Contudo, antes de chegarmos ao Bolsonaro em si, olhemos o bolsonarismo. É factual e inevitável salientar o crescimento das bancadas religiosa, de segurança pública e ruralista no Congresso Nacional. Com esses novos representantes temos em destaque pautas e discursos sobre o conteúdo ensinado nas escola, revisão ou reforma dos formatos de políticas assistenciais, a adoção de critérios cristãos para pautar a política e o comportamento, a redução da maioridade penal, a adoção do voto impresso e a liberação do uso de armas.
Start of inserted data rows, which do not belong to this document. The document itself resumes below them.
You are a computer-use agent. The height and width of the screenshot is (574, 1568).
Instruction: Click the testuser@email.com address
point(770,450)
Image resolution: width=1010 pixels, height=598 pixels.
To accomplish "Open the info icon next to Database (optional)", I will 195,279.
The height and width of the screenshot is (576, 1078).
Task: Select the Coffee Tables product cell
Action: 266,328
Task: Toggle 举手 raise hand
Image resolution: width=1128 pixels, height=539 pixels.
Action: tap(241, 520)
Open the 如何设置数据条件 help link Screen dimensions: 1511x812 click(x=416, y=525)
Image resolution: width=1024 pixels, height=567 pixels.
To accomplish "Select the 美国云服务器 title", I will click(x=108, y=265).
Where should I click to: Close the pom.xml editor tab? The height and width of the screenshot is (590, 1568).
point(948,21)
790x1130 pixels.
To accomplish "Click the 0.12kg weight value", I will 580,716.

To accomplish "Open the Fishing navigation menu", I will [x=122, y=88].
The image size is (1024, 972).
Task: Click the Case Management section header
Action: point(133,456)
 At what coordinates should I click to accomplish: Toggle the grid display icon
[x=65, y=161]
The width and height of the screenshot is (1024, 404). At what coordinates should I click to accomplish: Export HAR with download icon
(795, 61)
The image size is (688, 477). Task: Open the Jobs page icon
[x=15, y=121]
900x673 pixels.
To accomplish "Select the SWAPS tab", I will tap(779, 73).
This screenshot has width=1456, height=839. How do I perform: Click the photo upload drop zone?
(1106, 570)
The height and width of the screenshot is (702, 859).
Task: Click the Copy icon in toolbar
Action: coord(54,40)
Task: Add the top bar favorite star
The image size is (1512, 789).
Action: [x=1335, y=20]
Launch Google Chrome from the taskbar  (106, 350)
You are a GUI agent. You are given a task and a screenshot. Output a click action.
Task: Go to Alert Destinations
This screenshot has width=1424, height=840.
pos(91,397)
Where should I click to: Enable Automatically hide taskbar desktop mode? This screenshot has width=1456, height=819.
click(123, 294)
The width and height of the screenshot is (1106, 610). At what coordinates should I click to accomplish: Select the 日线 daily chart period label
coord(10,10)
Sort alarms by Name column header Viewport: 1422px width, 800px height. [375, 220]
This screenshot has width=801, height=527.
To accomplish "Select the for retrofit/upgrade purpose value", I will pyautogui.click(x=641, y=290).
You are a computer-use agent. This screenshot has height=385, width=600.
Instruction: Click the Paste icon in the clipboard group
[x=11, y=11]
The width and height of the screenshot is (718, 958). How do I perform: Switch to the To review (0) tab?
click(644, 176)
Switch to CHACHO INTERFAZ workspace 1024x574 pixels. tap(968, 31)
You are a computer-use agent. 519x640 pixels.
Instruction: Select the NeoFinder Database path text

Jair Messias Bolsonaro reuniu em 2018 a receita ideal para a eleição e personificação do conservadorismo no Brasil: um cenário de instabilidade, demandas antissistema, coalizão entre as elites econômica e política em prol de políticas liberais para a economia e conservadoras em todos os outros aspectos. Seu grupo político manteve o controle da narrativa conservadora por meio de ferramentas modernas ou reinventadas em um mundo digital, a pós-verdade, a desinformação, o populismo e a simplificação dos problemas sociais e políticos.
Passando por uma série de percalços não tão auspiciosos quanto a sua eleição e o início de seu governo, Bolsonaro chega às eleições de 2022 como um provável derrotado. Contudo, mesmo após crise sanitária, econômica e sucessivos escândalos de corrupção, o então incumbente vai ao segundo turno e arrebata 49% dos votos válidos. Considerando tudo que refletimos até aqui e até mesmo o resultado das eleições, eu encerro com a seguinte pergunta retórica: vocês realmente acham que o conservadorismo está derrotado no Brasil?